Voicebank-Demand Dataset
Voicebank-Demand, also known as VCTK-Demand, is a noise suppression dataset with a sampling rate of 48kHz.
There are two train datasets: one is a 28-speaker version, and the other is a 56-speaker version.
In many papers, including ours, the 28-speaker version is used.
Preparing dataset
Download
Download the train data, test data, and logfiles from here.
Download a trainscript file of the testset from here.
Downsample
If needed, downsample the dataset using scripts/resample.py
.
For example, if you want to downsample to 16kHz, run the code below:
python -m scripts.resample --to-sr 16000 --from-dir ~/Datasets/voicebank-demand/48k --to-dir ~/Datasets/voicebank-demand/16k
After downloading, the directory may look like this:
voicebank-demand
├─ 16k
| ├─ clean_testset_wav
| ├─ clean_trainset_28spk_wav
| ├─ noisy_testset_wav
| └─ noisy_trainset_28spk_wav
├─ 48k
| ├─ clean_testset_wav
| ├─ clean_trainset_28spk_wav
| ├─ noisy_testset_wav
| └─ noisy_trainset_28spk_wav
└─ logfiles
├─ log_readme.txt
├─ log_testset.txt
├─ log_trainset_28spk.txt
└─ transcript_testset.txt
Modify Configuration file
You have to change the dataset path and sampling rate of configuration file.

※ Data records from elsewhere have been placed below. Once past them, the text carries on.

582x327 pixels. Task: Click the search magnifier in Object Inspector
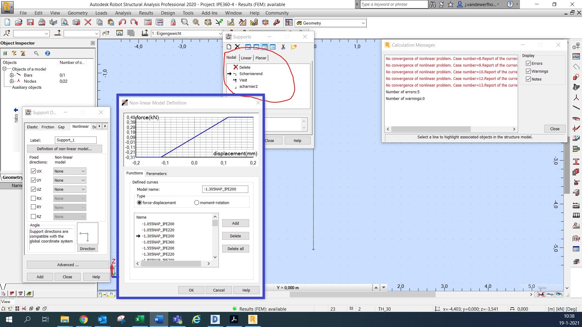click(x=37, y=53)
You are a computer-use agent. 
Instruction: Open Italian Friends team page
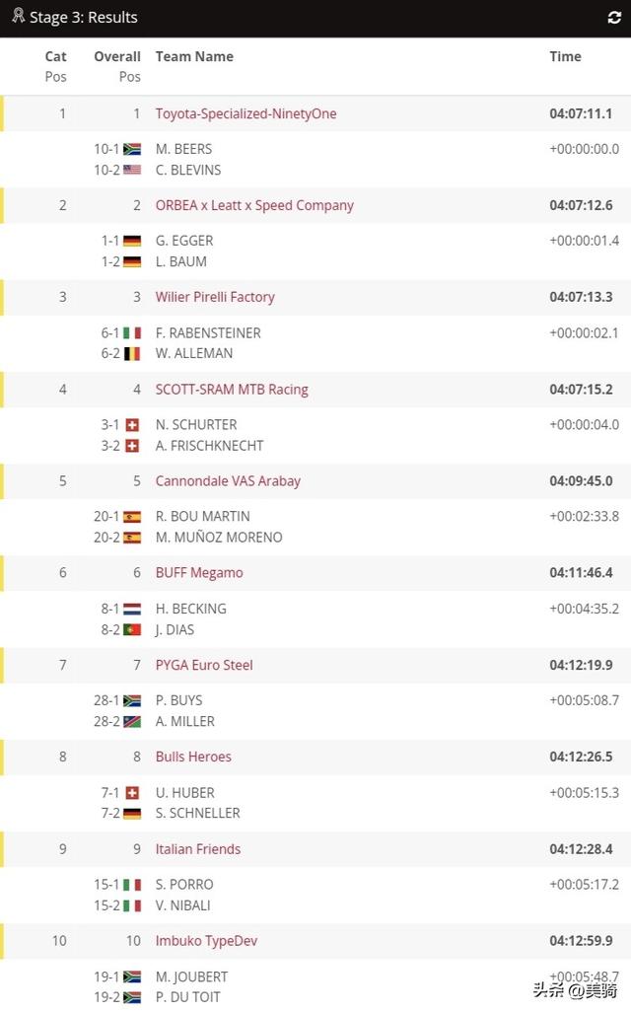pyautogui.click(x=197, y=848)
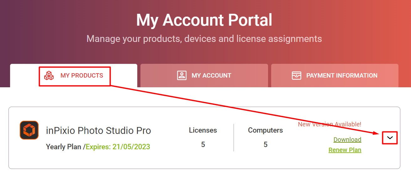The image size is (411, 178).
Task: Switch to the MY ACCOUNT tab label
Action: click(211, 75)
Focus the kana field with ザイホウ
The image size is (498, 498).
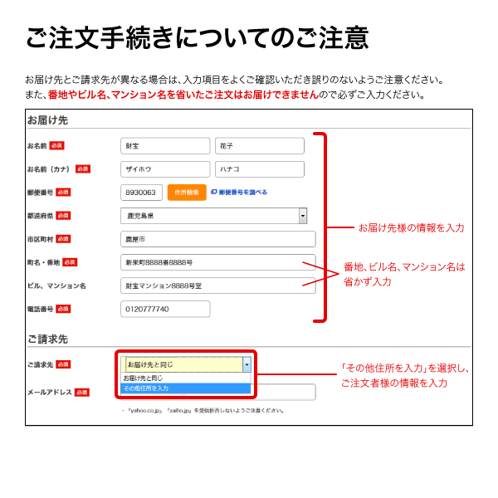[165, 169]
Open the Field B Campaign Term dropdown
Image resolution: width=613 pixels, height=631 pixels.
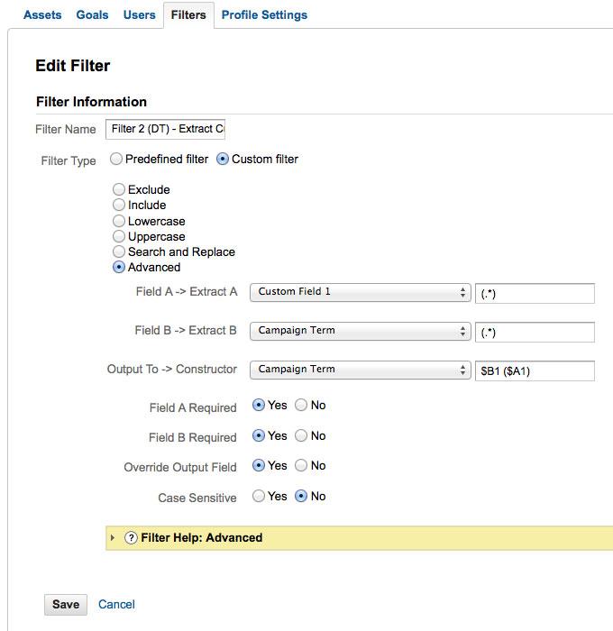pyautogui.click(x=360, y=331)
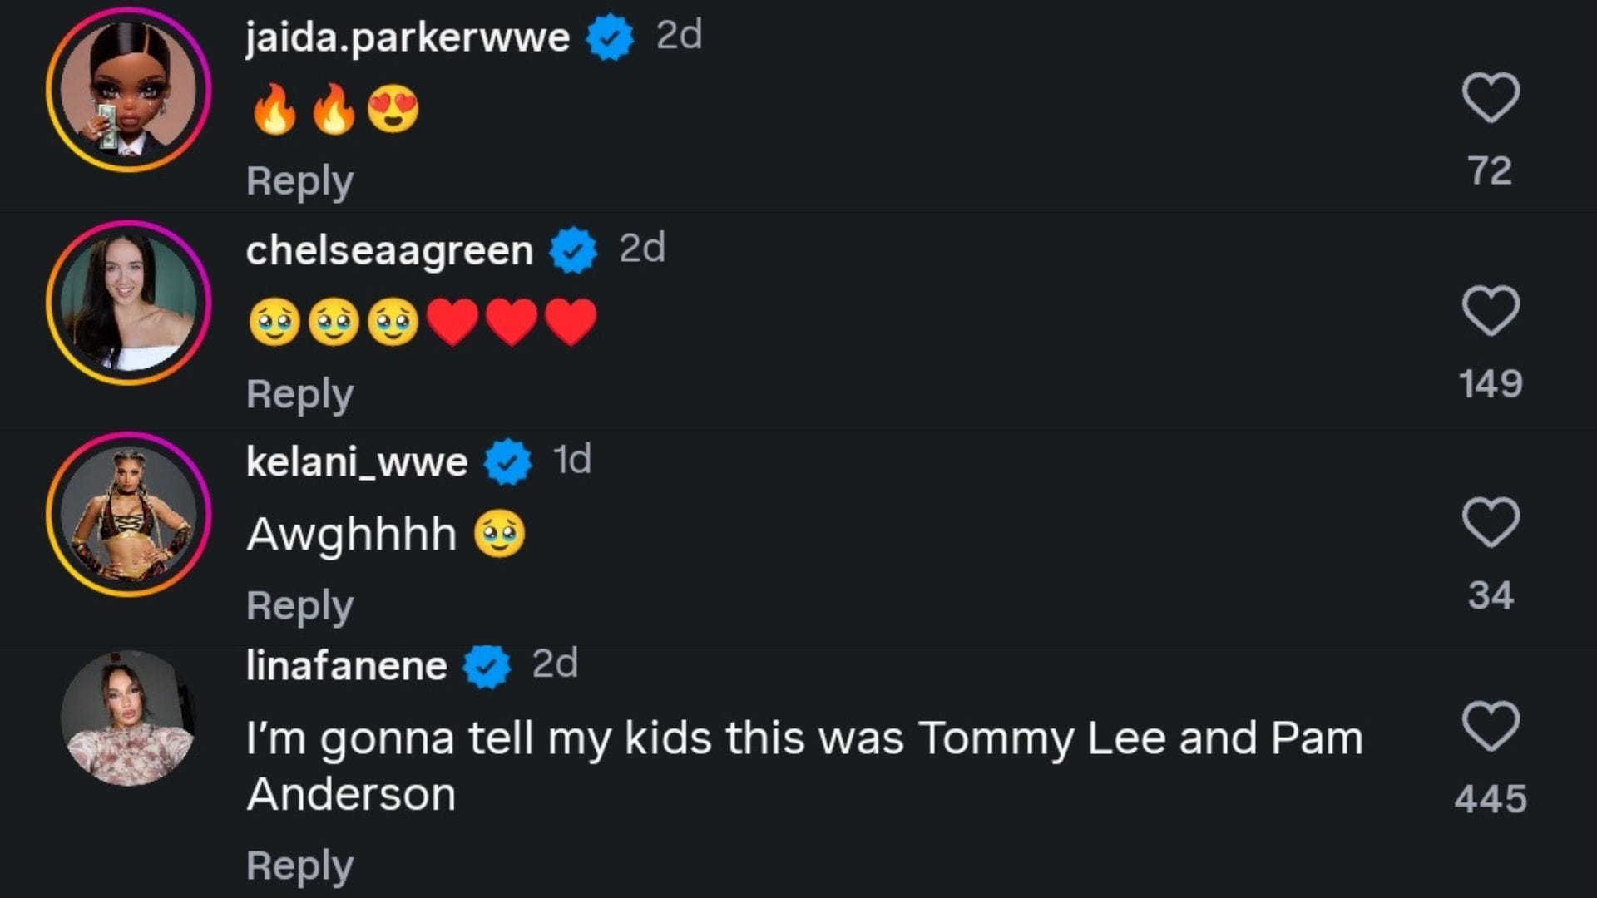Click kelani_wwe's verified checkmark

[507, 459]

For example, to train FastEnhancer-B, change data
section in configs/fastenhancer/b.yaml
.
Dataset Code
For Voicebank-demand dataset, we load clean and noisy speech pairs.
To check or modify the dataset code, see utils/data/voicebank_demand.py
.
Training Code
To check or modify the training code for Voicebank-Demand, see wrappers/ns.py
.
Clean and noisy pairs are loaded for training.